Conclusie en gevolgen

13. Het beroep is kennelijk gegrond. Dat betekent dat eiser gelijk krijgt, de minister vier weken krijgt om alsnog een besluit te nemen en aan de minister een dwangsom wordt opgelegd.
14. De rechtbank veroordeelt de minister in de door eiser gemaakte proceskosten. Deze kosten stelt de rechtbank op grond van het Besluit proceskosten bestuursrecht voor de door een derde beroepsmatig verleende rechtsbijstand vast op € 437,50 (1 punt voor het indienen van het beroepschrift, met een waarde per punt van € 875,- en een wegingsfactor 0,5).

Beslissing

De rechtbank:
  • verklaart het beroep gegrond;
  • vernietigt het, met een besluit gelijk te stellen, niet tijdig nemen van een besluit;
  • draagt de minister op binnen vier weken na de dag van bekendmaking van deze uitspraak alsnog een besluit op de aanvraag bekend te maken;
  • bepaalt dat de minister aan eiser een dwangsom van € 100,- moet betalen voor elke dag waarmee zij de hiervoor genoemde termijn overschrijdt, met een maximum van € 7.500,-;
  • veroordeelt de minister in de proceskosten van eiser tot een bedrag van € 437,50.

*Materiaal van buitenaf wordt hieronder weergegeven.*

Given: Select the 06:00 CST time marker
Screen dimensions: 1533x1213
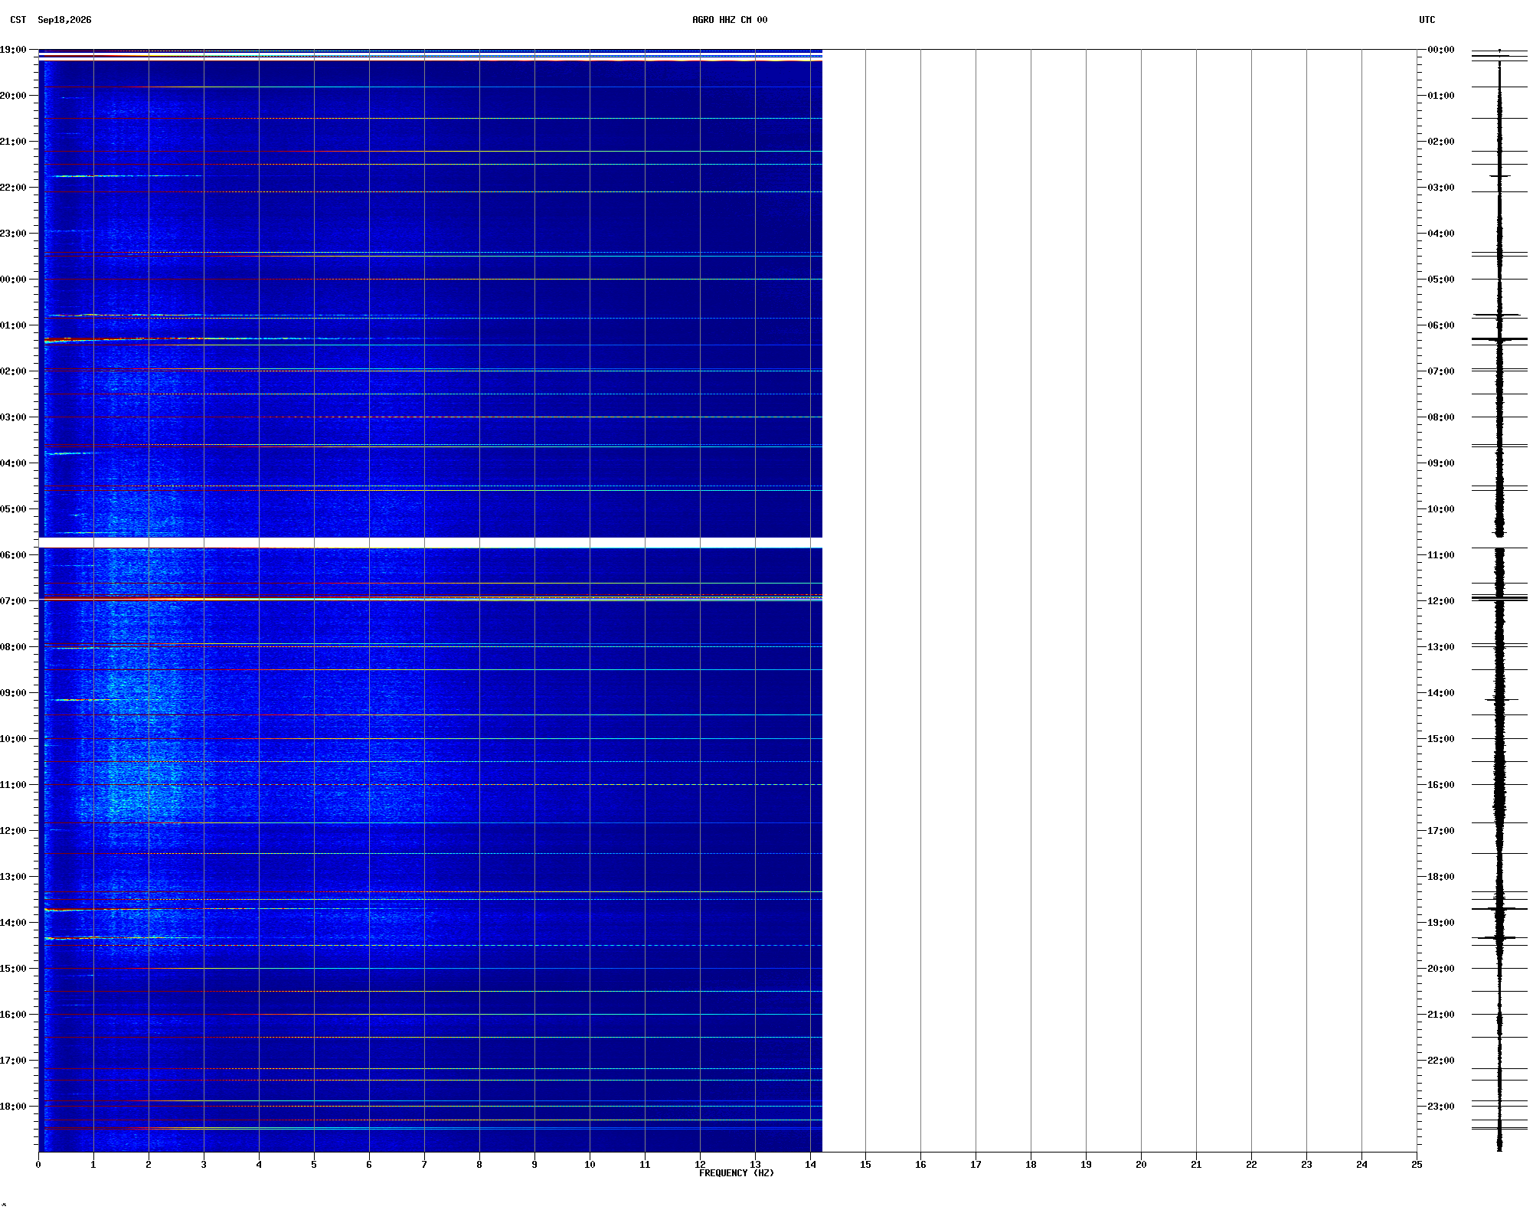Looking at the screenshot, I should (13, 555).
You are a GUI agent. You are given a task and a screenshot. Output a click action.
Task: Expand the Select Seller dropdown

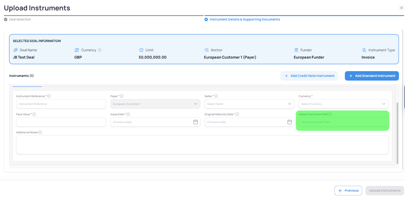tap(250, 104)
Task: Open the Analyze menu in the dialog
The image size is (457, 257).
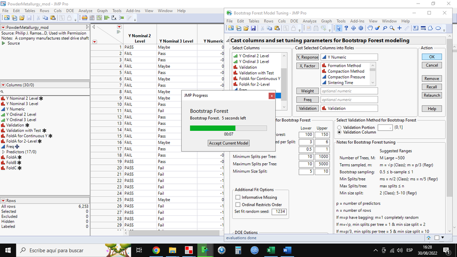Action: point(309,21)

Deze uitspraak is gedaan door mr. A.G.D. Overmars, rechter, in aanwezigheid van I. Nauta, griffier, en openbaar gemaakt door middel van geanonimiseerde publicatie op rechtspraak.nl.

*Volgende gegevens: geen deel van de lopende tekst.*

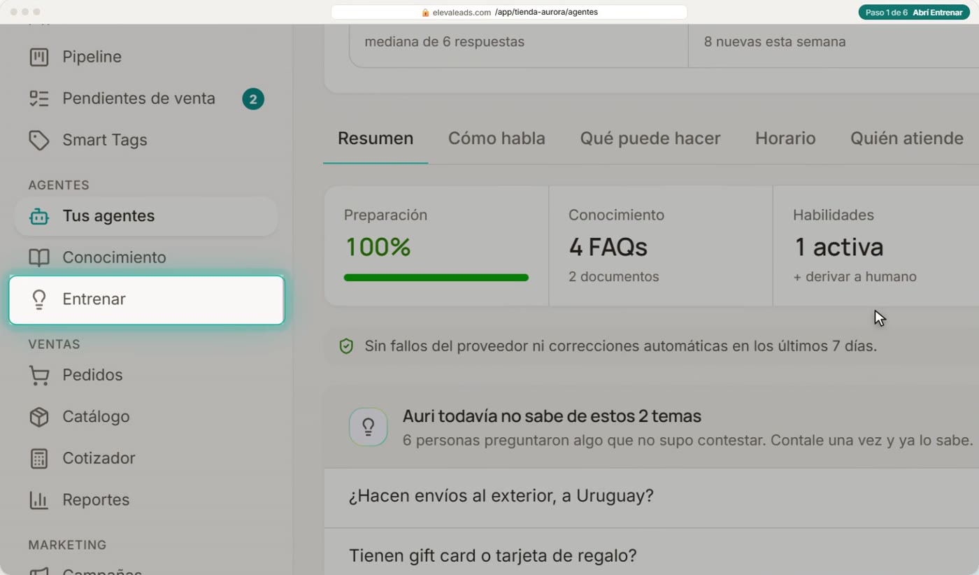Screen dimensions: 979x575
Task: Open Pedidos shopping cart icon
Action: coord(39,375)

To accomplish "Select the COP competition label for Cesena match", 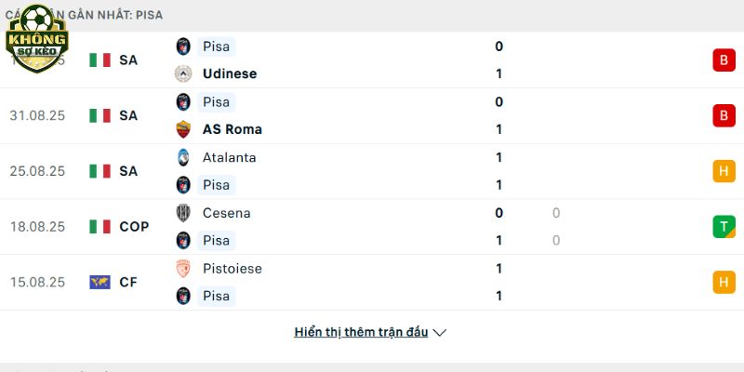I will pyautogui.click(x=134, y=226).
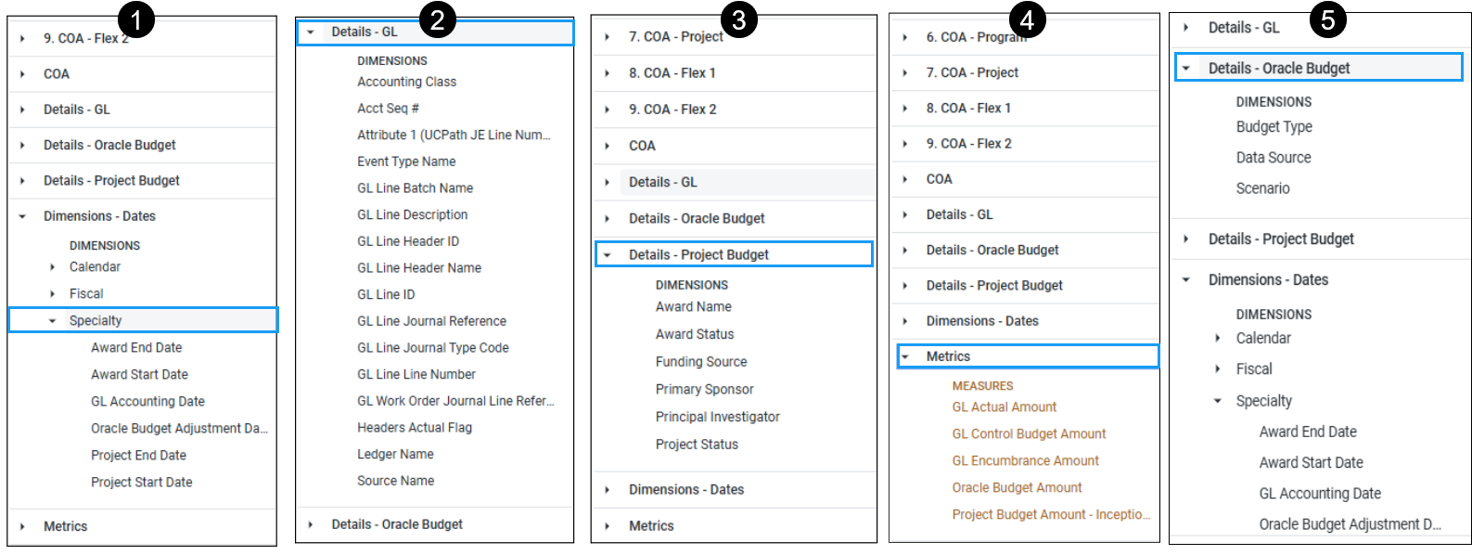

De uitspraak is bekendgemaakt op:
Bent u het niet eens met deze uitspraak?
Als u het niet eens bent met deze uitspraak, kunt u een brief sturen naar de rechtbank waarin u uitlegt waarom u het er niet mee eens bent. Dit heet een verzetschrift. U moet dit verzetschrift indienen binnen 6 weken na de dag waarop deze uitspraak is verzonden. U ziet deze datum hierboven. Als u graag een zitting wilt waarin u uw verzetschrift kunt toelichten, kunt u dit in uw verzetschrift vermelden.